## Passage provided:
....
We use $H( b , s )$ to denote the Hessian of $L(r)$ , with respect to $r$, as a function of the prior parameters $b = \{ b_{i,j} \}$ and $s = \{ s_{i,j} \}$ ; i.e.,

\[H_{i,j}^{k,\ell} (a, b) = \frac{ \partial^2 L }{ \partial r_{k,\ell} \partial r_{i,j} }\]

Problem¶

Given an information matrix $I$ , determine the parameter matrices $b$ and $s$ that minimize

\[\sum_{i,j} \sum_{k,\ell} \left( H_{i,j}^{k,\ell} (b, s) - I_{i,j}^{k,\ell} \right)^2\]

subject to a lower bound of zero and a positive upper bound on the elements of $b$ and $s$ .

This is a linear least square problem subject to lower and upper bounds on the variables being optimized. It could be solved using scipy.optimize.lsq_linear .
The objective above is the Frobenius norm squared of the difference between the approximation and the desired information matrix.
The indices where $| k - i| > 1$ or $| \ell - j | > 1$ do not need to be included in the summation.
If an element of $b$ or $s$ is zero at the solution, the corresponding term is not included in the prior (because its variance is infinite).
....
## Brief 1:
Arrange the entries from the line with "At what (x,y)" to the line with "Looking at the" as a numbered list, skipping blank lines and omitting the pictures.
The entries that follow have no connection to the passage on matching a Hessian to an information matrix.
....
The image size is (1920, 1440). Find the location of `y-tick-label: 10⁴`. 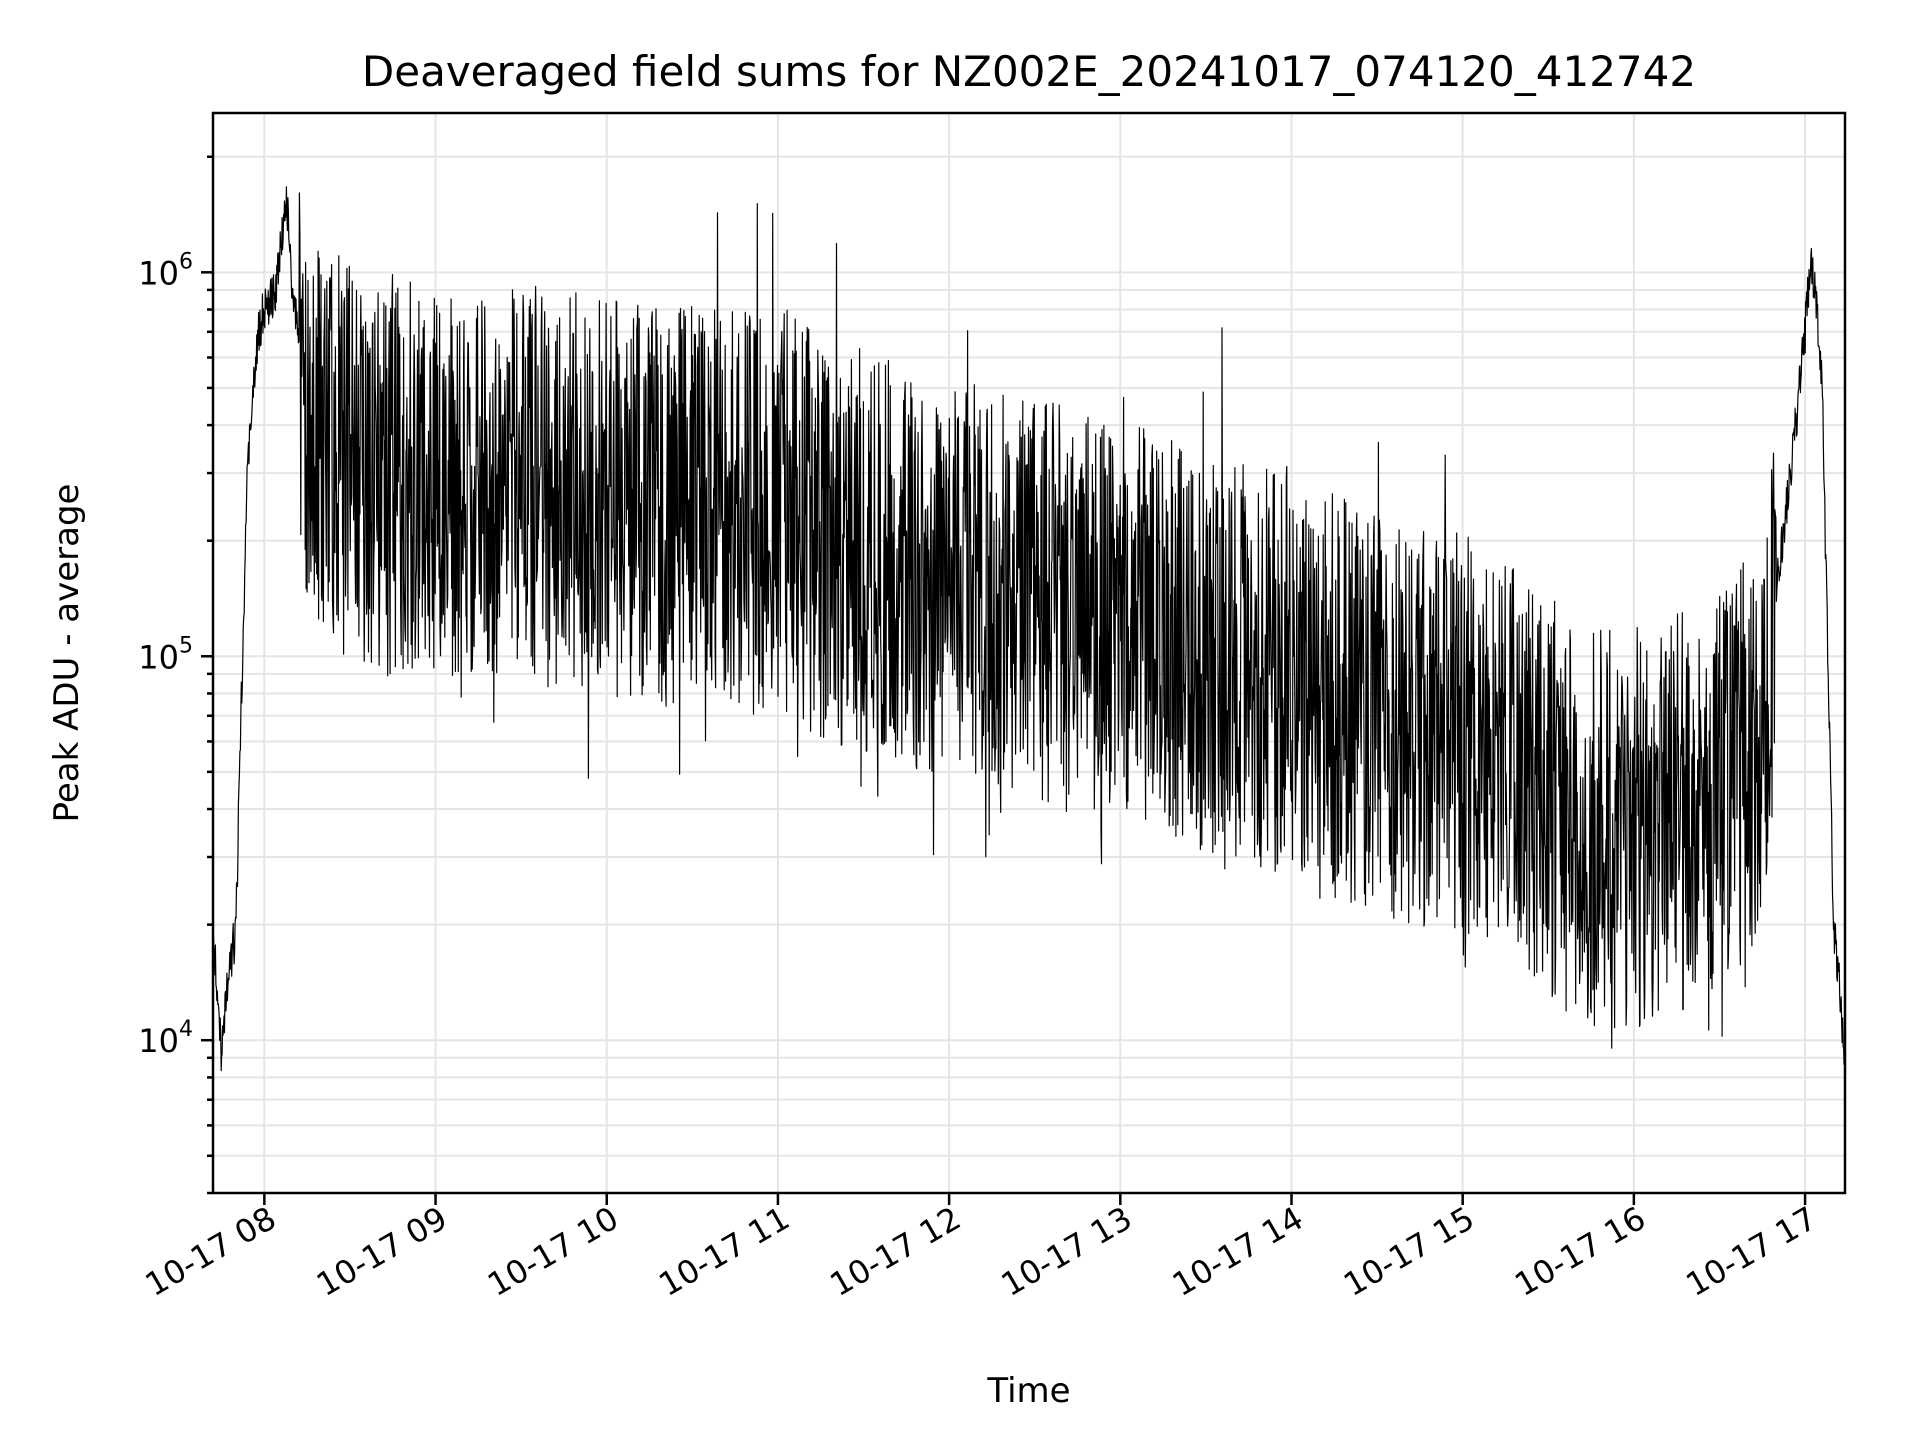

y-tick-label: 10⁴ is located at coordinates (166, 1038).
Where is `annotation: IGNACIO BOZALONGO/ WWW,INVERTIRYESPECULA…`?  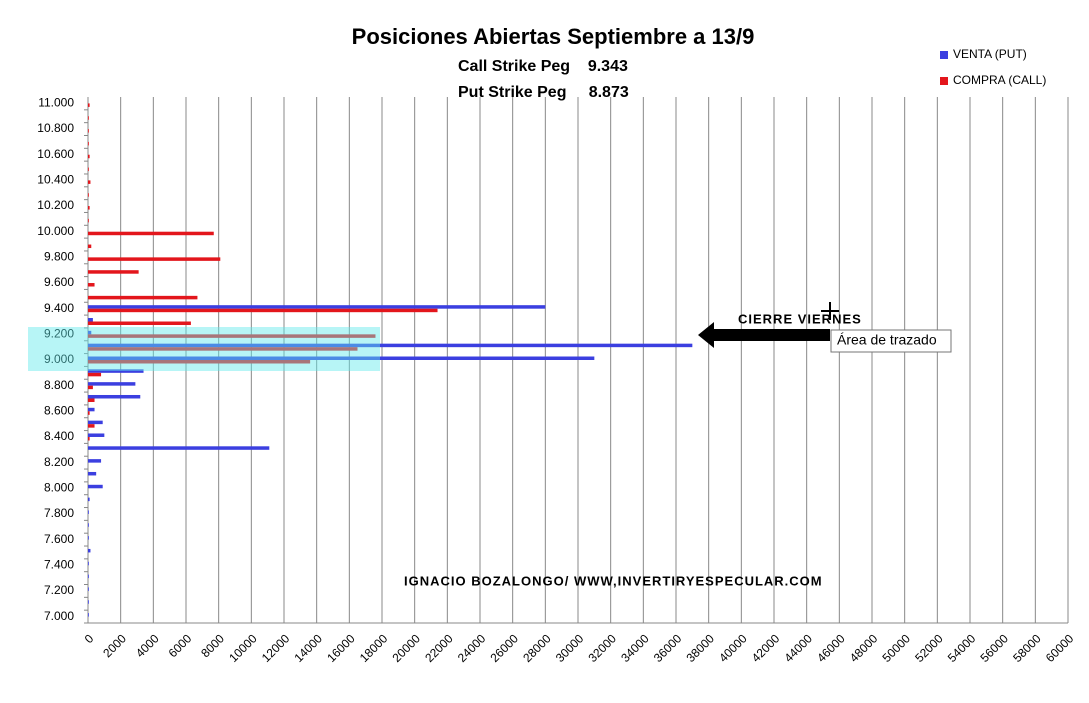 annotation: IGNACIO BOZALONGO/ WWW,INVERTIRYESPECULA… is located at coordinates (614, 580).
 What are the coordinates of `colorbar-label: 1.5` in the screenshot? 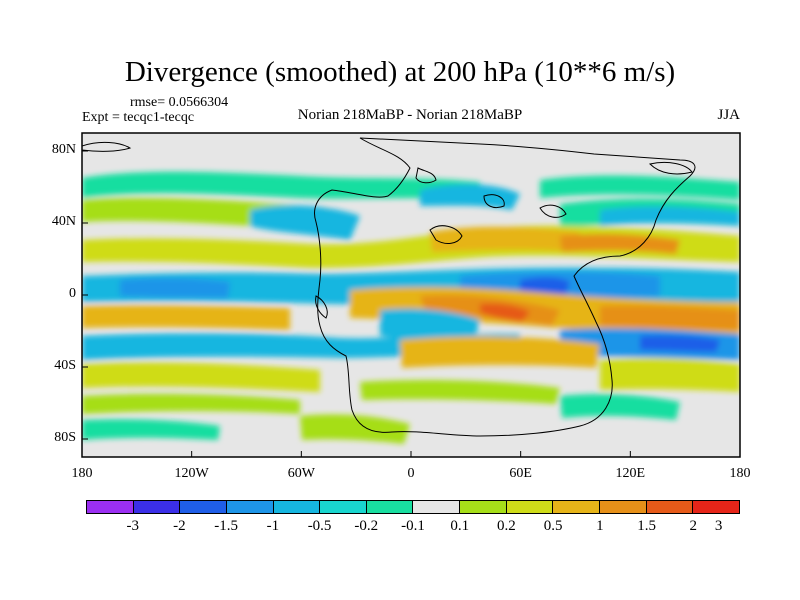 It's located at (646, 526).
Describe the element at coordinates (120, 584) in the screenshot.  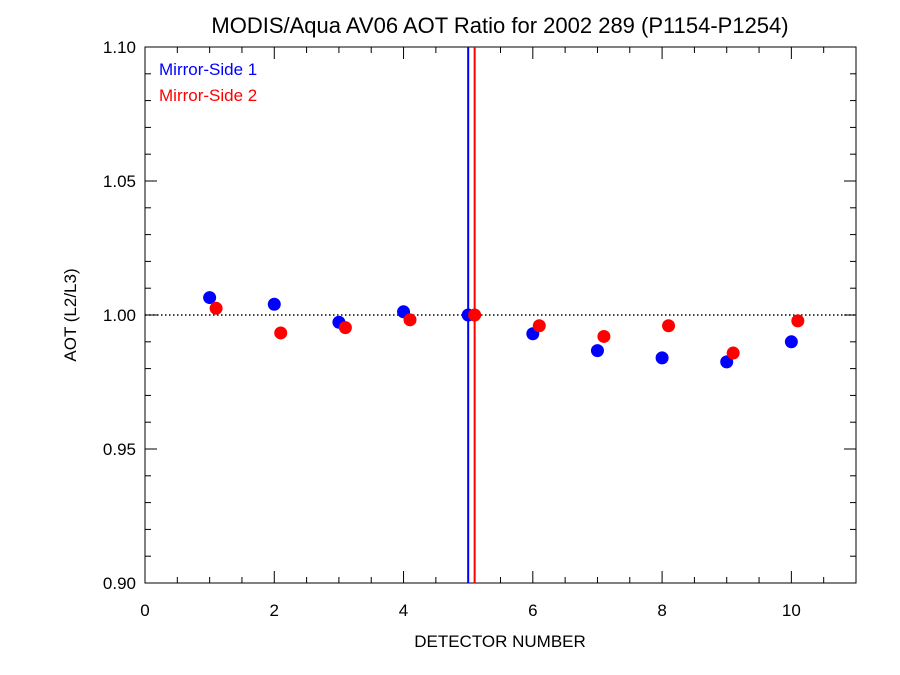
I see `y-tick-label: 0.90` at that location.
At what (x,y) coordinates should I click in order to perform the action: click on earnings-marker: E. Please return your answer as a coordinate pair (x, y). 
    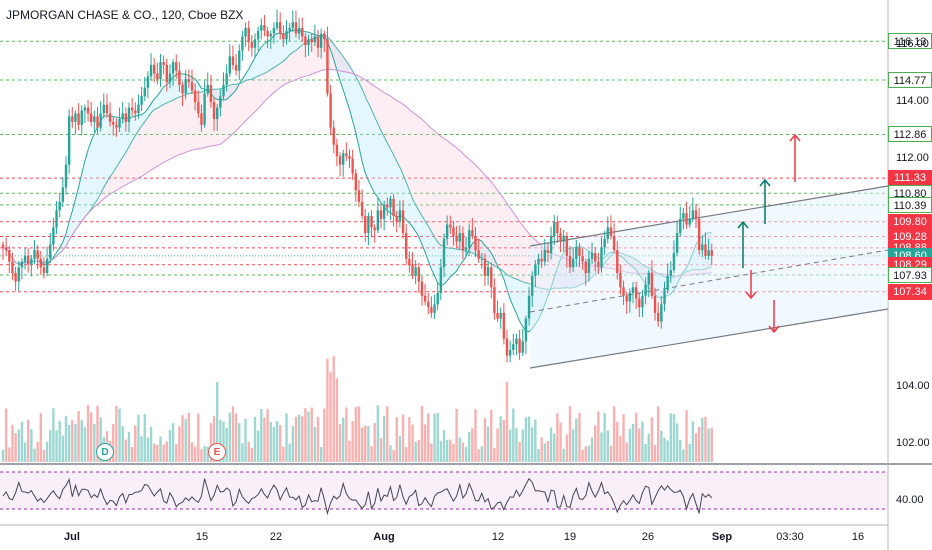
    Looking at the image, I should click on (217, 452).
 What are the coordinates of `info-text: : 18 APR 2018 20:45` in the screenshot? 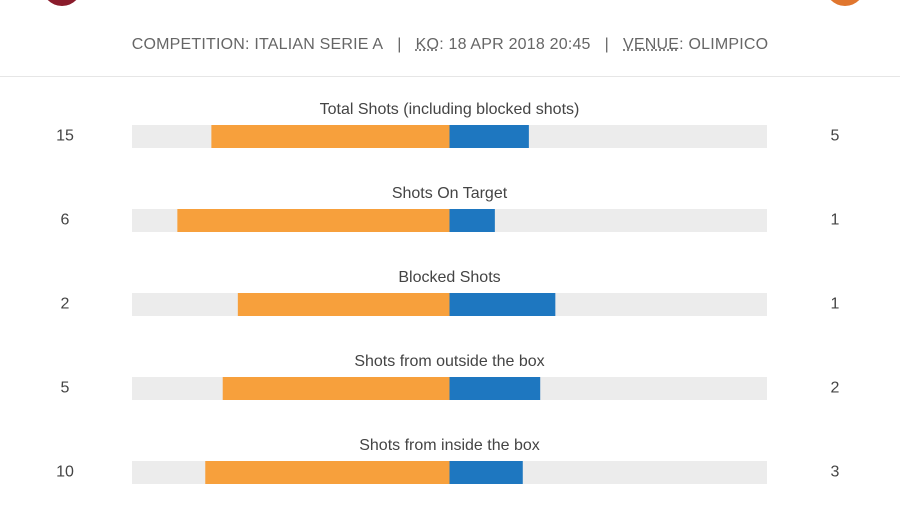 It's located at (515, 44).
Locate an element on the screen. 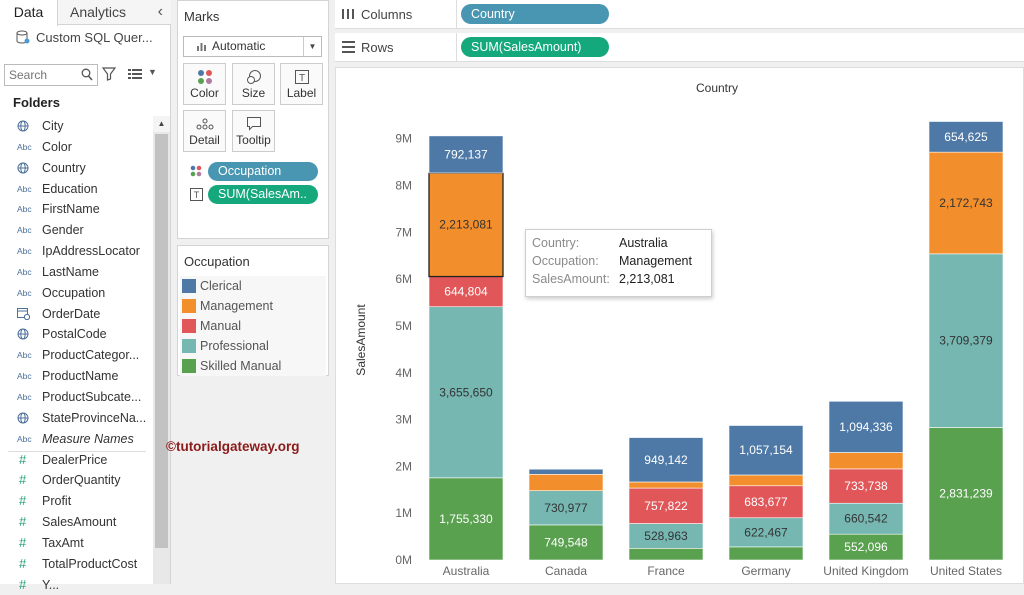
....
## Brief 2:
Resume the passage on choosing prior parameters to match an information matrix, writing on from its final sentence.

## Exercise result 1:
1. At what (x,y) coordinates should I click in order to perform the action: click on earnings-marker: E. Please return your answer as a coordinate pair (x, y). 
2.     Looking at the image, I should click on (217, 452).

## Exercise result 2:
The positive upper bound corresponds to a lower limit on the variances in the prior.

Notation	Meaning
\(r_{i,j}\)	value of the rate at the i-th age and j-th time
\(N\)	number of age points in the rate grid minus 1
\(M\)	number of time points in the rate grid minus 1
\(\bar{v}_{i,j}\)	mean for the rate value at (i,j)
\(\bar{a}_{i,j}\)	mean for age forward differences at (i,j)
\(\bar{t}_{i,j}\)	mean for time forward differences at (i,j)
\(v_{i,j}\)	variance for the rate value at (i,j)
\(a_{i,j}\)	variance for age forward differences at (i,j)
\(t_{i,j}\)	variance for time forward differences at (i,j)
\(L(r)\)	the negative log-likelihood for prior
\(V(r)\)	value contribution to \(L(z)\)
\(A(r)\)	age contribution to \(L(z)\)
\(T(r)\)	time contribution to \(L(z)\)